Birds of a Feather

Alternative Routes to Becoming a Research Software Engineer: The Role of Doctorate and Essential Skills

Session leader: Joanne Sheppard

Research Software Engineering (RSE) is a field that requires a diverse range of skills, including software development, data management, and research methods. However, there is no single route to becoming an RSE, and the value of obtaining a doctorate in this field is often debated. This panel brings together experts in the field of RSE to discuss alternative routes to becoming an RSE, the role of obtaining a doctorate, and the essential skills that are necessary for success in this field.

The panel will explore the benefits and drawbacks of different paths to becoming an RSE, including formal education programs, on-the-job training, and self-taught skills. We will also examine the value of obtaining a doctorate in this field, including the advantages and disadvantages of a PhD versus a master’s degree or other formal qualifications.
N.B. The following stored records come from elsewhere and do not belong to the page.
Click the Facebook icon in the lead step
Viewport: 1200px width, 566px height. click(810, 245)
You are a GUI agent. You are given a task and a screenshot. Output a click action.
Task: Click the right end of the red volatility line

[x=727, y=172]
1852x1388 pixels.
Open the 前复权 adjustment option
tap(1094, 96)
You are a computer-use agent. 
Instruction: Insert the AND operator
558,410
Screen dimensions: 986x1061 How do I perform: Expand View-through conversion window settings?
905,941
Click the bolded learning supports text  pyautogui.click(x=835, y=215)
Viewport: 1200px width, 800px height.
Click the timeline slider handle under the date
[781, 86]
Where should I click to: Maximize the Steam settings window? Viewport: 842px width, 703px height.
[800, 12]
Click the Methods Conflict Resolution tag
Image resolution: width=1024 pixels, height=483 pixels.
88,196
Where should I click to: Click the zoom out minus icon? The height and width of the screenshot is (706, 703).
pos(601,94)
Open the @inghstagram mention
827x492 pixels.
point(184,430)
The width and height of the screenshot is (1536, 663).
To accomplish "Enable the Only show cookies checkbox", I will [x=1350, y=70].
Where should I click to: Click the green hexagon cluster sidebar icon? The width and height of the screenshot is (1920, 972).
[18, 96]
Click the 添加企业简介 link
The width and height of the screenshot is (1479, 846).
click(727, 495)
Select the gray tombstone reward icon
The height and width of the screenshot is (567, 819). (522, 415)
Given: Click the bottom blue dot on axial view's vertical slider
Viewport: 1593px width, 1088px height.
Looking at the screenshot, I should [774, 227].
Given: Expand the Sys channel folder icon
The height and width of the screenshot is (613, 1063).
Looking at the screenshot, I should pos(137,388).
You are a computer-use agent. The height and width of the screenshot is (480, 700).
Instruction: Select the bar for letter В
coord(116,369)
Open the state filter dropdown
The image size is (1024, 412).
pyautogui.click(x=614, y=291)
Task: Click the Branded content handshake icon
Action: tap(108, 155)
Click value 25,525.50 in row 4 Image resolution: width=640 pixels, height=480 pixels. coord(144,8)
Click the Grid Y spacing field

In addition, the panel will discuss the skills that are most important for an RSE, such as programming languages, software development practices, project management, and communication. We will consider how these skills can be developed and measured, and how they can be used to evaluate and recruit RSEs.

Overall, this panel aims to provide a comprehensive and insightful discussion of the different routes to becoming an RSE, the role of obtaining a doctorate in this field, and the essential skills that are necessary for success. Attendees will gain a deeper understanding of the field of RSE and the skills required to excel in this exciting and rapidly evolving field.

Code Review for Research Software

Session leaders: Cole Crawford, Jeffrey Tharsen

Many academic research projects require custom software development. These developers are often a consortium of researchers, academic staff and professional software developers. As the field has matured, the question of testing and reviewing software to confirm it works properly has become an important topic, as nearly all software will have errors (some small, some potentially significant) in the code. A rough estimate suggests that there are between 15 to 50 errors in 1000 lines of code written by professional software developers (Soergel 2015). While most errors do not have any substantive effect on research findings, there are plenty of cases where this has happened (see for example Letzner et al. 2020 or Miller 2006). In addition, uncaught “edge cases” can drastically affect future researchers’ results.

Code Review is a common technique used in industry to improve software and reduce the number of flaws. In a code review process, a software engineer other than the original code author(s) reviews the source code. They ask questions and make suggestions for improving the software. In addition to identifying and eliminating errors, code review can improve overall quality by making the source code more readable and the overall product more sustainable. Furthermore, code reviews improve not just the skills of the reviewee but also those of the reviewer. If a code author and reviewer work in the same team or on the same or related projects, code reviews can also support team cohesion and facilitate information-sharing within a team.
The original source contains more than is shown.